Saved data entries:
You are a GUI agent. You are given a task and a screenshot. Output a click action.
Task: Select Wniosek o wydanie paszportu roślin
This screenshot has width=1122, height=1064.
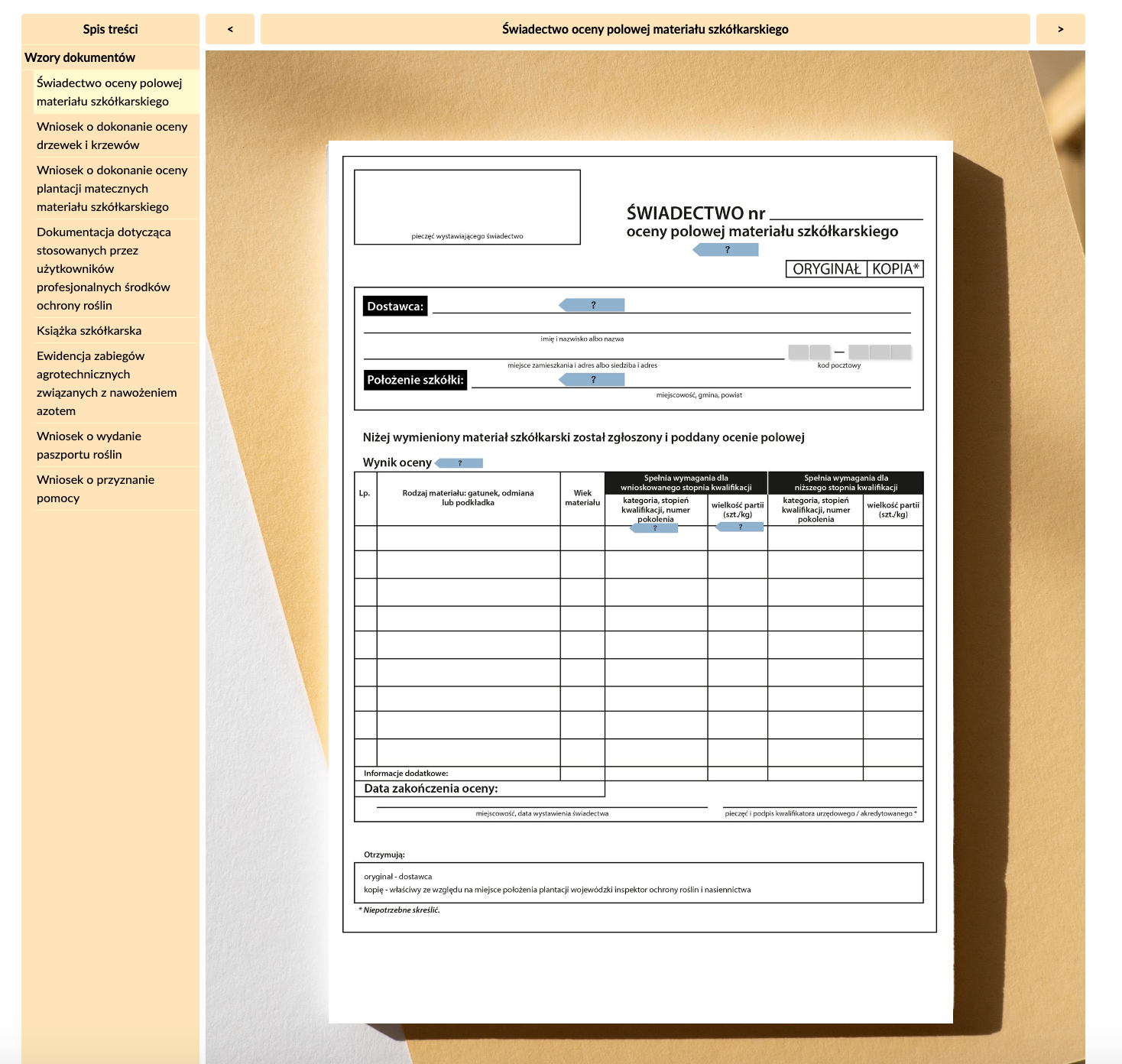click(89, 445)
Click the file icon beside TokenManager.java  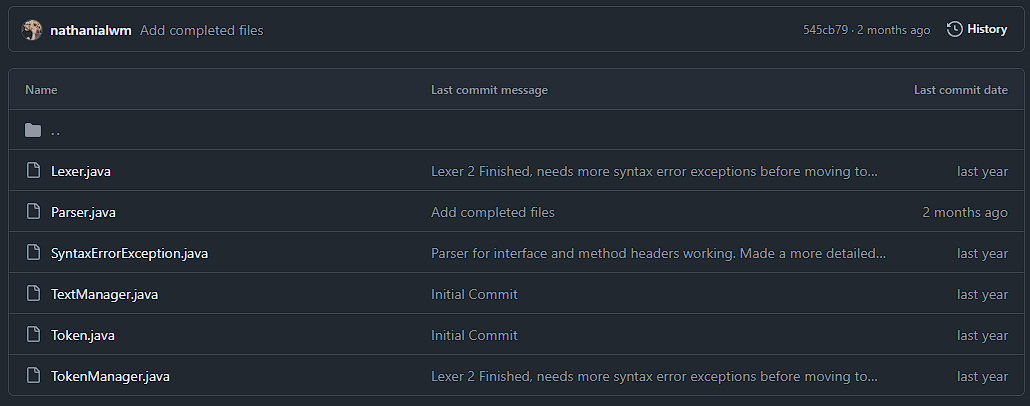coord(33,376)
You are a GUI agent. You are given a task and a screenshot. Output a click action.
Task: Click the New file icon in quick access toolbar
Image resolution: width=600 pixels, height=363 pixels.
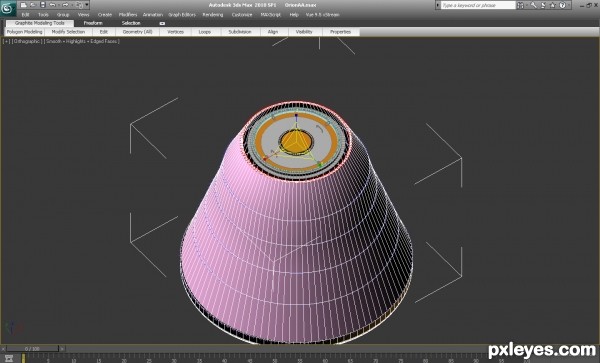(x=23, y=5)
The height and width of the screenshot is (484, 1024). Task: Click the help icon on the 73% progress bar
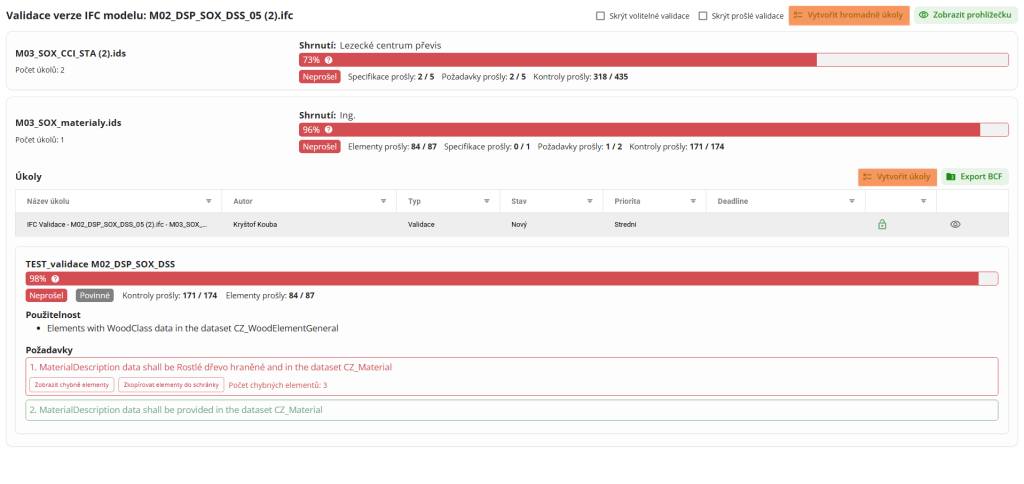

> _PROBLEM STATEMENT_
With the pictures left out, give again exactly the lines from the one with "Image resolution: width=600" through the end of the data, both included.

> _RESULT OF THE EXERCISE_
Image resolution: width=600 pixels, height=363 pixels.
(x=23, y=5)
The height and width of the screenshot is (484, 1024). Task: Click the help icon on the 73% progress bar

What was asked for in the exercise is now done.